How does creating threads based on the number CPU cores per JVM differ with thread running on multiple JVMs creating the number of threads on the number of CPU cores, with the condition that all the JVMs runs on one physical system sharing the same CPU? In other words, a multi threaded Java program running 8 threads in parallel vs the same multi-threaded program running on 8 different JVMs sharing the same CPU?

I have given below some ways I found possibly to implement the parallel processing with threads, but could not understand the essential differences between them?

Approach one: A Thread queries the database changes periodically, starts (long running) threads in parallel (whenever changes occur) that works on the change data. (The work involves arithmetical and persisting the result to a database)

Approach two: Multiple threads queries the data changes in the database, locks the modified data, each thread starting a thread (from a thread pool) that process the change data.

Approach three: Multiple Threads, essentially run from different JVMs as separate processes, queries the database, locks the changed records it has found and starts thread (from the thread pool that each on of them have, max thread on the pool being of number of CPU cores) to process the change data.

Do the third approach is in anyway better than the other two? If yes/no why? (Because, as the monitoring threads runs on different JVMs, everyone of them can create as much threads as the CPU cores? As an example, in 8 core CPU, create 8 monitoring threads on separate JVM (as separate processes), with every one of them submitting the change jobs to a thread pool of 8? But, does not this argument fail, as there are only 8 physical cores and the processor can only run 8 threads at anytime?)

You have any other effective way to implement this scenario?

1
Typically, running multiple JVMs on one machine will not make an application fasterControlAltDel
Does that also down vote a question?Vijay Veeraraghavan
Downvoted and voted for closure based on lack of specific details. It's not enough to say "threads" like "ah, I've heard threads improve everything!" We'd need to know the details of what the processing isControlAltDel
You should consider whether your question is even JVM-specific. I mean a C program can use multiple threads just as well. So do you want to know the difference between parallel C code and Java? Or is your question more general than that? Or specific to some kind of workload. You probably should rethink your question and split it into different aspects of limited scope each.the8472
I updated the question that includes what the work is.Vijay Veeraraghavan

1 Answers

3
votes

I think your answer boils down to:

  • Processing with one thread in one process, end of story.
  • Processing with multiple threads in one process.
  • Processing with multiple threads in multiple processes.

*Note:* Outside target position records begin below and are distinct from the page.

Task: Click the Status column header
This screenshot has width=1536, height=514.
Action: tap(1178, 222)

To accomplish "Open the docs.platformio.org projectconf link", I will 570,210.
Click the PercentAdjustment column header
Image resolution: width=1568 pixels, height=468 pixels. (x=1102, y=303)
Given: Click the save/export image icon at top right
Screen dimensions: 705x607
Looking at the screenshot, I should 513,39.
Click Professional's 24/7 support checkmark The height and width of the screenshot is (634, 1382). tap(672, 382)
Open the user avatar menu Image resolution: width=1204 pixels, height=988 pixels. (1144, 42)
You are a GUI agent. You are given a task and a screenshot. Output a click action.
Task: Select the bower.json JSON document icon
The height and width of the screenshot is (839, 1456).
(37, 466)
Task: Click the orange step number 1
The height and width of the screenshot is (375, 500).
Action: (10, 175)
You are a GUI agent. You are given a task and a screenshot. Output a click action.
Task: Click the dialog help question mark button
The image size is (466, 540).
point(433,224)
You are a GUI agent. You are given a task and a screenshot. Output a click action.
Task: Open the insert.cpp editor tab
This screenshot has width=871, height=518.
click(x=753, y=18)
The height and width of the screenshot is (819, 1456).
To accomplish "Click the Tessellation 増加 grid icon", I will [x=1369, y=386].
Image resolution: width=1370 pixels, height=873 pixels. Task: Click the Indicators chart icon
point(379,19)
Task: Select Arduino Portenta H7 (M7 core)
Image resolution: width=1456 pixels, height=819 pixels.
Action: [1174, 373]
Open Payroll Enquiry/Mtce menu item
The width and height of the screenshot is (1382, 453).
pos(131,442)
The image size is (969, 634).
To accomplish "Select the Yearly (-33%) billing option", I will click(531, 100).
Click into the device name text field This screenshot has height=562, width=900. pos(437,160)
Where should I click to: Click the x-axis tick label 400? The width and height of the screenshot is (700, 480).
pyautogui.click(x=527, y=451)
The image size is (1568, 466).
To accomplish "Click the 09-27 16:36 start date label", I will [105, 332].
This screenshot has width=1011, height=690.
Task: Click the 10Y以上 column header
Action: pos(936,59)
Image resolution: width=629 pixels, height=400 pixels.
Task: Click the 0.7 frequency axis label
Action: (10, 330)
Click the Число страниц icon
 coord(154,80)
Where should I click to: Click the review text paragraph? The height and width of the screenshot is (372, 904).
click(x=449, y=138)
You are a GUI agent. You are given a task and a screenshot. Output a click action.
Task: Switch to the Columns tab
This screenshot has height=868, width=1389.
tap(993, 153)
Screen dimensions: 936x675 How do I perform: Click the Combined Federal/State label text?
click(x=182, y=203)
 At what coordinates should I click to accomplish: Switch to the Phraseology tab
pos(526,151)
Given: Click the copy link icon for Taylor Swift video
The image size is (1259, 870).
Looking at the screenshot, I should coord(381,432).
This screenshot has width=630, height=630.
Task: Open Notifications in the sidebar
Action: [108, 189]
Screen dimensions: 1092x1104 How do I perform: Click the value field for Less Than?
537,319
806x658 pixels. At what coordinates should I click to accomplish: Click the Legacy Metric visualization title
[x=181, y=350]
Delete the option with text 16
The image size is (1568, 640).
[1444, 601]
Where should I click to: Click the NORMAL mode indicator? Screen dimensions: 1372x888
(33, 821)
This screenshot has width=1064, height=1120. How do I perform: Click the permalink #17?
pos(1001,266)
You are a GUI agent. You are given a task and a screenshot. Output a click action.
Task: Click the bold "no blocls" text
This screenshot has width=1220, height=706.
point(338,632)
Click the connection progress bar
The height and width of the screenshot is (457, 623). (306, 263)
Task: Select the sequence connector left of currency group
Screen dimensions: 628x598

If your goals are to saturate the CPU with as much work as possible, and to perform your processing the fastest, then the answer is usually #2, multiple threads in one process.

Multiple threads in multiple processes doesn't buy you much, and has several downsides:

  • If all threads are in the same process, then they can use slim mutexes/locks (intraprocess mutexes/locks), which have significantly better performance than interprocess mutexes/locks. Multiple processes means using kernel-provided locking primitives, which are typically much slower.

  • If all threads are in the same process, they can all access the same memory, and have all of their memory pooled together. Having everything in one heap means data colocality, and colocation can improve CPU cache performance. Additionally, if you had to share data between the threads in multiple processes, you would need to use shared memory (which is cumbersome in Java) or message passing (which duplicates data, wasting CPU and ram).

The only benefit to using multiple processes is that you can easily perform privilege separation.